Consigne –
Rédigez la suite du texte consacré au half-pipe, reproduit ci-dessous, en reprenant juste après sa dernière phrase.

Le «half-pipe» (prononcer païpe!) est un demi-tube de neige dont les murs mesurent sept mètres (pour 180 mètres de longueur) dans lequel les «riders» (skieurs) enchaînent des figures acrobatiques. Ils prennent leur élan et se servent des «copings» -les rebords du pipe- pour effectuer leurs impulsions. Puis ils retombent dans le «pipe» en continuant a enchaîner les sauts jusqu’en bas. Les critères de notation prennent en compte la hauteur des sauts, l’esthétique et la complexité des figures ainsi que l’enchaînement général du «run» -un parcours du pipe effectué par un skieur. Décryptage, avec des free-riders rencontrés à Tignes, d’un sport spectaculaire.

Informations fournies –
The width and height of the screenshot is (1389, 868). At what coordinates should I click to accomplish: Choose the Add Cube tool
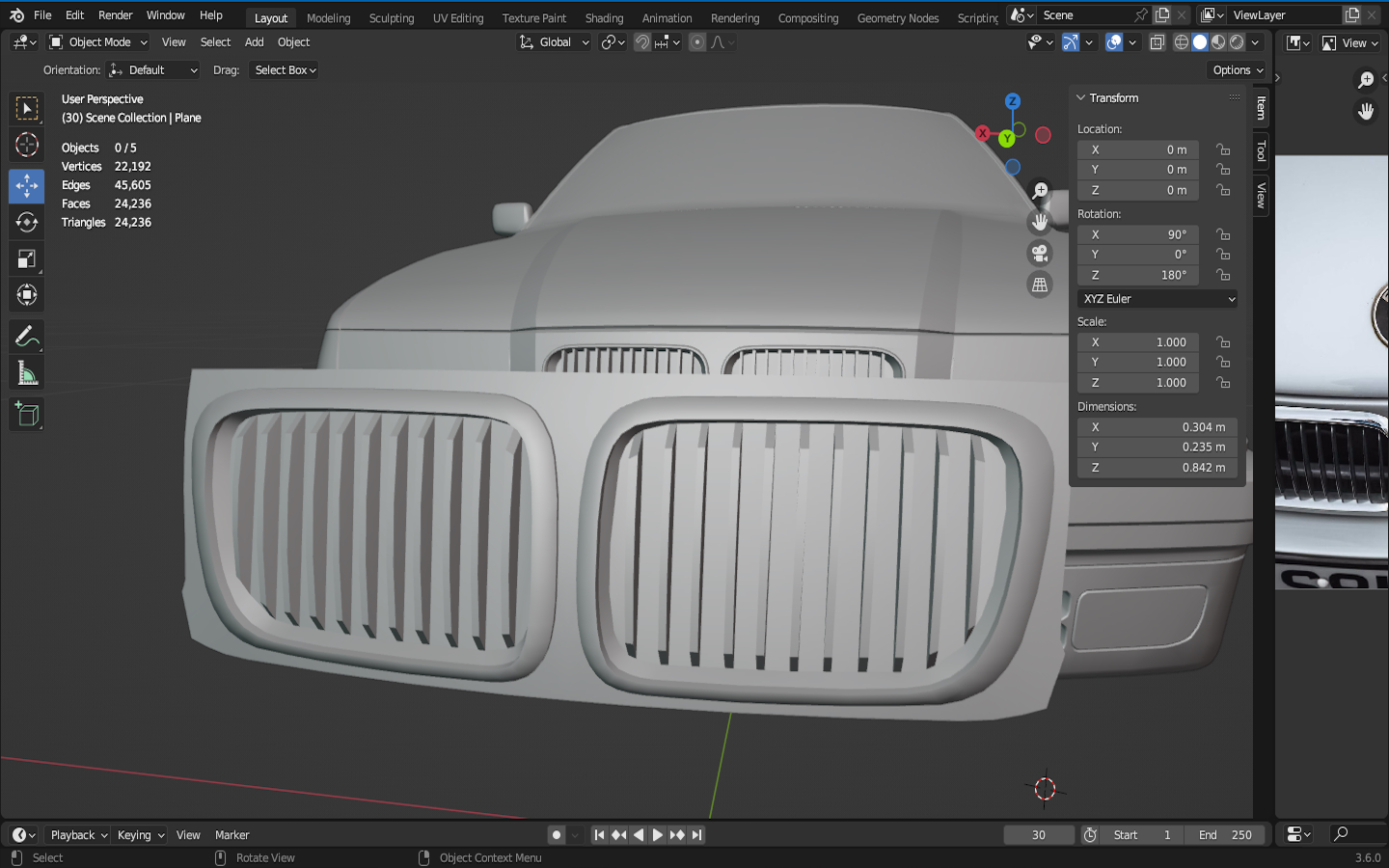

En réponse –
Marie Martinod, troisième de la free ride cup à Tignes à Tignes
«J’ai commencé par le ski de bosses. Je fais un sport outdoor, c’est un plaisir d’être en communion avec la nature. J’ai la liberté d’aller skier, on est super privilégiés. L’entraînement, c’est de monter des cols en vélo, faire de la cardio, tout ce que je réalise avec plaisir car je connais la finalité. J’irai aux Jeux de Pyeongchang et après je tirerai ma révérence. Je suis une compétitrice, quand je vais commencer à décliner, je vais trop mal le vivre.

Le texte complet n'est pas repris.